▸ **Problem to solve**
The required lines are those that contain "chevron"; pull them out of the data and copy them.

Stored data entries
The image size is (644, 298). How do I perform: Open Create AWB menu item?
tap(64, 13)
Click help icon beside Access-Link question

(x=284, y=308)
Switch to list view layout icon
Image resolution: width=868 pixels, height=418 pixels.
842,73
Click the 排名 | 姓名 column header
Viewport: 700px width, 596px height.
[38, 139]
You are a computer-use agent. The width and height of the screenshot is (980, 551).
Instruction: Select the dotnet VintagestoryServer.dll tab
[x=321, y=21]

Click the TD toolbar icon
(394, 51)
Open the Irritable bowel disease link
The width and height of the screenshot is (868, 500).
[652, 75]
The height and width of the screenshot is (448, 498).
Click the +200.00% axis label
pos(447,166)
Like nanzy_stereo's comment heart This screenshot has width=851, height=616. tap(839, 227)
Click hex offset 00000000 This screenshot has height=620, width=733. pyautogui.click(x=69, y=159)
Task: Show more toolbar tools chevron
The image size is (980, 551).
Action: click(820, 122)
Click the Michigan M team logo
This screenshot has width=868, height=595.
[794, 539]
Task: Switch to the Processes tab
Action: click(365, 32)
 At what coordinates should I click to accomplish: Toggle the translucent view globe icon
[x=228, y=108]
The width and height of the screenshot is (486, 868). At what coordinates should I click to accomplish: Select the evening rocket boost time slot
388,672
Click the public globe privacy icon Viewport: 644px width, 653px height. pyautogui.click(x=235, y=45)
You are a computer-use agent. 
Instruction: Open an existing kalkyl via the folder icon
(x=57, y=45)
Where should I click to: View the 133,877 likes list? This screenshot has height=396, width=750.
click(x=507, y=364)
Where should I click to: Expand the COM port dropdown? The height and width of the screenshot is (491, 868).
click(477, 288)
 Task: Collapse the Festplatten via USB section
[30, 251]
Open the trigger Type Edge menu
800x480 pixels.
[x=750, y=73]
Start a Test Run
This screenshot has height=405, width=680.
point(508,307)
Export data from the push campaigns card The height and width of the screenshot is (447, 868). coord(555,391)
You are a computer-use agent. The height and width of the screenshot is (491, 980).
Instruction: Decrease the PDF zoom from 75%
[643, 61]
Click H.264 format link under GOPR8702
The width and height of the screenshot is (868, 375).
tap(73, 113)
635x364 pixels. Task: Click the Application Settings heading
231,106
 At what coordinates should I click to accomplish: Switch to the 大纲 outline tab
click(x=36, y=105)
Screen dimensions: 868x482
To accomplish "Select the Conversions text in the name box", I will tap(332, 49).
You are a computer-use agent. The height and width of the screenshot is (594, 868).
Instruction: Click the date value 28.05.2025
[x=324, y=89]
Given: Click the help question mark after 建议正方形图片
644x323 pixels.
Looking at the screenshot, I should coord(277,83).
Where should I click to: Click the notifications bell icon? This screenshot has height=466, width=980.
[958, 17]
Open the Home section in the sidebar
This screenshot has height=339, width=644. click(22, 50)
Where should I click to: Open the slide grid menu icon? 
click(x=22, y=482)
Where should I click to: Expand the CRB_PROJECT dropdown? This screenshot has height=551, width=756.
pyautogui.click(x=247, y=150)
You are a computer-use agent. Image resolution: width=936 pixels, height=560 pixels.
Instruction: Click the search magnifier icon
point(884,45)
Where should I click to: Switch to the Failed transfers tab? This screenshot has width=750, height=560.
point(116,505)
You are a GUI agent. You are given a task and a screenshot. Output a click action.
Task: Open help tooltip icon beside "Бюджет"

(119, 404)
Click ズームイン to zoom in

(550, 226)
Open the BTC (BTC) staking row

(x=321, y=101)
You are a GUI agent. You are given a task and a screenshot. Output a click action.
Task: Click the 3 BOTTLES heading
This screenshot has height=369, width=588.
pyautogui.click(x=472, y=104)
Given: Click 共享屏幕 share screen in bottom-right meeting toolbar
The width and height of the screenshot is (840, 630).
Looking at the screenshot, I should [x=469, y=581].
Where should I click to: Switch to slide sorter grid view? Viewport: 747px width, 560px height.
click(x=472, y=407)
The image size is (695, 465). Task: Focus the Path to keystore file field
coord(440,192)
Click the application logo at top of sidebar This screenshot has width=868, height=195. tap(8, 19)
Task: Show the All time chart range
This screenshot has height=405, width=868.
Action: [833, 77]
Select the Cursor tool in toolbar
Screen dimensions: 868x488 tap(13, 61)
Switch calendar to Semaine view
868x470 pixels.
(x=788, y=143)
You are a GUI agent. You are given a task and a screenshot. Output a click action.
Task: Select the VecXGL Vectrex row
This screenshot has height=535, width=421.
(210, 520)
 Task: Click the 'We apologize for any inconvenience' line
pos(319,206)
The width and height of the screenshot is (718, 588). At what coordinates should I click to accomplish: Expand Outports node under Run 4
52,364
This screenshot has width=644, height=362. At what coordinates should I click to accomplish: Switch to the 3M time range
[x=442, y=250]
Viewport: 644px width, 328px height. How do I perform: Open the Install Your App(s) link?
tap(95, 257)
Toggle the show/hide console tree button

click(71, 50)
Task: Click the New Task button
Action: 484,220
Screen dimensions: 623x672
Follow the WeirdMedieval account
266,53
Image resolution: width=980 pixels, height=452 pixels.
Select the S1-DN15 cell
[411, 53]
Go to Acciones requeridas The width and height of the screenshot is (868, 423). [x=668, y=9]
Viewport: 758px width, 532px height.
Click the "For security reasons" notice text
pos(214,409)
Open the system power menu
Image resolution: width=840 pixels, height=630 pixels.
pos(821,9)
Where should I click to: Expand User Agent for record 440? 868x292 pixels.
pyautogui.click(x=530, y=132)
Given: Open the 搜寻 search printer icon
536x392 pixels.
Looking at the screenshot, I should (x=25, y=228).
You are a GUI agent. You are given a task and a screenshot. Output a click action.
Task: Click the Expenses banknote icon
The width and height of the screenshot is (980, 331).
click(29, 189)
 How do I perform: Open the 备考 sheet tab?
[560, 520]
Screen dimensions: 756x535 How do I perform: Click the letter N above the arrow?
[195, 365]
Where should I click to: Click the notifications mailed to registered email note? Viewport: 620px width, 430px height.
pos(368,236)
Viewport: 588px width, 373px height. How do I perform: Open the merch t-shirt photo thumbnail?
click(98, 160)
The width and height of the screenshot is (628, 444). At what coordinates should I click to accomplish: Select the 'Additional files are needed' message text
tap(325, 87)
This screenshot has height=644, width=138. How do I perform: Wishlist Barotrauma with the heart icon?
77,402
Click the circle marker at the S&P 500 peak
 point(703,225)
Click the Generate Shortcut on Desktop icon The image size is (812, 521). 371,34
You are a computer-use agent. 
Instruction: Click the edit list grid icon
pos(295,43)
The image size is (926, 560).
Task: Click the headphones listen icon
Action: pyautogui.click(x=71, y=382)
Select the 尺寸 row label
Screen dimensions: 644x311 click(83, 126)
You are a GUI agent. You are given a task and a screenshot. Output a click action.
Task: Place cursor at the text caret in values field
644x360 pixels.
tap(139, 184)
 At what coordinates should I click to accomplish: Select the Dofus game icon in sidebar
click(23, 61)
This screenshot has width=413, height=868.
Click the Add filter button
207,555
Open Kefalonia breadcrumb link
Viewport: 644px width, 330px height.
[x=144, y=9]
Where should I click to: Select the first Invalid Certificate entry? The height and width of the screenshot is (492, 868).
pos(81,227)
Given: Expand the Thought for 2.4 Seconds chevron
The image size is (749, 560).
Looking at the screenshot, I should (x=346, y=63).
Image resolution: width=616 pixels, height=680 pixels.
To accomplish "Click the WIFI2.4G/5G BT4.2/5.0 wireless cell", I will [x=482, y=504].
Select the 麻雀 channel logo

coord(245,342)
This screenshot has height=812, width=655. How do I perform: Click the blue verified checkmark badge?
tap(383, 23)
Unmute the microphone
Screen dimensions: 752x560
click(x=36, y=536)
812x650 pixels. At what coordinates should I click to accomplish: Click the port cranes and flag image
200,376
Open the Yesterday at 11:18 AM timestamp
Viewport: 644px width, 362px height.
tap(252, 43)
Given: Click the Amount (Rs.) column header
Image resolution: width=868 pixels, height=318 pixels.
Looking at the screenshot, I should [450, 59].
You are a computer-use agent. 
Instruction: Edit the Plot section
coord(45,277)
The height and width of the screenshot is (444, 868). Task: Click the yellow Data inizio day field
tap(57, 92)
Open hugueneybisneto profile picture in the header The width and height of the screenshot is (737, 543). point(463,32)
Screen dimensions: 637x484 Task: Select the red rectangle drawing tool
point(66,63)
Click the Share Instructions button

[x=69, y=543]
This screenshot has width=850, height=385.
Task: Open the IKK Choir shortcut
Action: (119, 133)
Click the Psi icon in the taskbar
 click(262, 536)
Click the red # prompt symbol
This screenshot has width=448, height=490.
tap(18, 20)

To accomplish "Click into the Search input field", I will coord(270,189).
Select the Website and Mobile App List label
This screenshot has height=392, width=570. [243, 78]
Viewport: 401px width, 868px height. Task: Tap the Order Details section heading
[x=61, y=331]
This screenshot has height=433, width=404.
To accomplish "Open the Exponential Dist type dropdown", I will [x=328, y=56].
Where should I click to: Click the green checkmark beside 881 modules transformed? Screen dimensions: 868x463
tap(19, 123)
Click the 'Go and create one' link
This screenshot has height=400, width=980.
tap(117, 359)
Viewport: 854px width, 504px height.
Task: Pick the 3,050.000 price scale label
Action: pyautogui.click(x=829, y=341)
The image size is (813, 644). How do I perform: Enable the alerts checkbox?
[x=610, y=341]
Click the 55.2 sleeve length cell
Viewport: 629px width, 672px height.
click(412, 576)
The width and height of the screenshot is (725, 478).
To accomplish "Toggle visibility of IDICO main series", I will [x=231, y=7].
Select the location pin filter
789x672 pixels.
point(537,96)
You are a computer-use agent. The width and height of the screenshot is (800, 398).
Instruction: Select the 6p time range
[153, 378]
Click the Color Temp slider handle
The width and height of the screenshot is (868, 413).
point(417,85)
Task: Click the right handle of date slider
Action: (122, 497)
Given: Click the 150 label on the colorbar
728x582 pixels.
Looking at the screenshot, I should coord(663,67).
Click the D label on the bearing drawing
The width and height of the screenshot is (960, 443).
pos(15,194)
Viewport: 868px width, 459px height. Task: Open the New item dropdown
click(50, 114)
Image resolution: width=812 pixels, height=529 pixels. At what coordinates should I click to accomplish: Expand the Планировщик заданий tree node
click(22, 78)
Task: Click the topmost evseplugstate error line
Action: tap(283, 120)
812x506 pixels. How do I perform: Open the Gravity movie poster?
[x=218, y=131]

▸ **Your solution**
Task: Show more toolbar tools chevron
Given: Expand the Thought for 2.4 Seconds chevron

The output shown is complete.